** Supplied records follows **
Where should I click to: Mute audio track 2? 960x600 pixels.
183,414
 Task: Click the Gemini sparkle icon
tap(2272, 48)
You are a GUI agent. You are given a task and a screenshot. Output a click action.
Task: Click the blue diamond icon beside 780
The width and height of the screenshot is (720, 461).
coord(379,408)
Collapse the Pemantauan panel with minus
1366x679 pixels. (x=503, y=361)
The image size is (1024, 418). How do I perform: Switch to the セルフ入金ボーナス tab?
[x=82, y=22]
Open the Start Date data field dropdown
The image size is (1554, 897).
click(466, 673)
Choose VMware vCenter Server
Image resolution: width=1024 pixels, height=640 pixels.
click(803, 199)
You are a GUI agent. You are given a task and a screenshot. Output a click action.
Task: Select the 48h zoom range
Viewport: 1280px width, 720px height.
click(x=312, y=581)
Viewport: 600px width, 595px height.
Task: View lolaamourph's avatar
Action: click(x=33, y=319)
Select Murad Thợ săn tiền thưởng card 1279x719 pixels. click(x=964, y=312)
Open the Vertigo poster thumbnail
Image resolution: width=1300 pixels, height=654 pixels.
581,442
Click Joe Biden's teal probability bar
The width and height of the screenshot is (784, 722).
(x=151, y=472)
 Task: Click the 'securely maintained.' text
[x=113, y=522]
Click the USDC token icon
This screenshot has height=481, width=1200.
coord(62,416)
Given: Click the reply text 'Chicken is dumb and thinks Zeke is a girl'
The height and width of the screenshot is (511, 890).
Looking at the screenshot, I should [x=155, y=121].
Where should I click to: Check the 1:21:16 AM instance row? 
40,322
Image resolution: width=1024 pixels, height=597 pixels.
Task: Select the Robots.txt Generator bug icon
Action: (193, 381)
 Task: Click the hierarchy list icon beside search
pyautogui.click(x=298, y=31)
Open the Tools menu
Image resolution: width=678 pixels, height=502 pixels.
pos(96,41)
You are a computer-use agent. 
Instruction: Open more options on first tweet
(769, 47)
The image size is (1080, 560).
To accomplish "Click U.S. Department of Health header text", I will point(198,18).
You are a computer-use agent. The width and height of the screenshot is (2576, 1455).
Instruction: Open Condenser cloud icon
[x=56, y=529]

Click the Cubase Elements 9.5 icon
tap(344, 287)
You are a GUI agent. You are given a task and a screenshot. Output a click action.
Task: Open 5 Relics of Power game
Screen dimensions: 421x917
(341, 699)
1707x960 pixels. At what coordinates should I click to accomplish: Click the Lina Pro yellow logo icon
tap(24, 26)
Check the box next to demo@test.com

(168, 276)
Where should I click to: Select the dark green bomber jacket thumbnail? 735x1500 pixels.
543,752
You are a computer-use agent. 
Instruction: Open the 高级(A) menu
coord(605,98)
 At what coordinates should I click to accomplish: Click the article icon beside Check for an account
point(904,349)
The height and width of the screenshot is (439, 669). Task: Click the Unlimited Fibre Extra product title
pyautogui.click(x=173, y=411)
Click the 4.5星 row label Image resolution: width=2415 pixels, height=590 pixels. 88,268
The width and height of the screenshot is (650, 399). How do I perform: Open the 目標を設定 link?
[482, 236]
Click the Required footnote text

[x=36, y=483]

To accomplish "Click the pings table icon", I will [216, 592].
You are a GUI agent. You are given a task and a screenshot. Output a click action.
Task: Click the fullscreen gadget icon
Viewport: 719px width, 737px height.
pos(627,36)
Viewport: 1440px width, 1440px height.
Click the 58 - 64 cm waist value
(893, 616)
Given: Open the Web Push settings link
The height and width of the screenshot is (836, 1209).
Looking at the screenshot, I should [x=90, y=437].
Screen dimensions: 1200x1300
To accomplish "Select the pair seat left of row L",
** End of Supplied records **
● **What you need to do**:
Without omission, return all of the records exactly as given.

● **Task response**:
Where should I click to: Mute audio track 2? 960x600 pixels.
183,414
 Task: Click the Gemini sparkle icon
tap(2272, 48)
You are a GUI agent. You are given a task and a screenshot. Output a click action.
Task: Click the blue diamond icon beside 780
The width and height of the screenshot is (720, 461).
coord(379,408)
Collapse the Pemantauan panel with minus
1366x679 pixels. (x=503, y=361)
The image size is (1024, 418). How do I perform: Switch to the セルフ入金ボーナス tab?
[x=82, y=22]
Open the Start Date data field dropdown
The image size is (1554, 897).
click(466, 673)
Choose VMware vCenter Server
Image resolution: width=1024 pixels, height=640 pixels.
click(803, 199)
You are a GUI agent. You are given a task and a screenshot. Output a click action.
Task: Select the 48h zoom range
Viewport: 1280px width, 720px height.
click(x=312, y=581)
Viewport: 600px width, 595px height.
Task: View lolaamourph's avatar
Action: click(x=33, y=319)
Select Murad Thợ săn tiền thưởng card 1279x719 pixels. click(x=964, y=312)
Open the Vertigo poster thumbnail
Image resolution: width=1300 pixels, height=654 pixels.
581,442
Click Joe Biden's teal probability bar
The width and height of the screenshot is (784, 722).
(x=151, y=472)
 Task: Click the 'securely maintained.' text
[x=113, y=522]
Click the USDC token icon
This screenshot has height=481, width=1200.
coord(62,416)
Given: Click the reply text 'Chicken is dumb and thinks Zeke is a girl'
The height and width of the screenshot is (511, 890).
Looking at the screenshot, I should [x=155, y=121].
Where should I click to: Check the 1:21:16 AM instance row? 
40,322
Image resolution: width=1024 pixels, height=597 pixels.
Task: Select the Robots.txt Generator bug icon
Action: (193, 381)
 Task: Click the hierarchy list icon beside search
pyautogui.click(x=298, y=31)
Open the Tools menu
Image resolution: width=678 pixels, height=502 pixels.
pos(96,41)
You are a computer-use agent. 
Instruction: Open more options on first tweet
(769, 47)
The image size is (1080, 560).
To accomplish "Click U.S. Department of Health header text", I will point(198,18).
You are a computer-use agent. The width and height of the screenshot is (2576, 1455).
Instruction: Open Condenser cloud icon
[x=56, y=529]

Click the Cubase Elements 9.5 icon
tap(344, 287)
You are a GUI agent. You are given a task and a screenshot. Output a click action.
Task: Open 5 Relics of Power game
Screen dimensions: 421x917
(341, 699)
1707x960 pixels. At what coordinates should I click to accomplish: Click the Lina Pro yellow logo icon
tap(24, 26)
Check the box next to demo@test.com

(168, 276)
Where should I click to: Select the dark green bomber jacket thumbnail? 735x1500 pixels.
543,752
You are a computer-use agent. 
Instruction: Open the 高级(A) menu
coord(605,98)
 At what coordinates should I click to accomplish: Click the article icon beside Check for an account
point(904,349)
The height and width of the screenshot is (439, 669). Task: Click the Unlimited Fibre Extra product title
pyautogui.click(x=173, y=411)
Click the 4.5星 row label Image resolution: width=2415 pixels, height=590 pixels. 88,268
The width and height of the screenshot is (650, 399). How do I perform: Open the 目標を設定 link?
[482, 236]
Click the Required footnote text

[x=36, y=483]

To accomplish "Click the pings table icon", I will [216, 592].
You are a GUI agent. You are given a task and a screenshot. Output a click action.
Task: Click the fullscreen gadget icon
Viewport: 719px width, 737px height.
pos(627,36)
Viewport: 1440px width, 1440px height.
Click the 58 - 64 cm waist value
(893, 616)
Given: Open the Web Push settings link
The height and width of the screenshot is (836, 1209).
Looking at the screenshot, I should [x=90, y=437].
Screen dimensions: 1200x1300
To accomplish "Select the pair seat left of row L",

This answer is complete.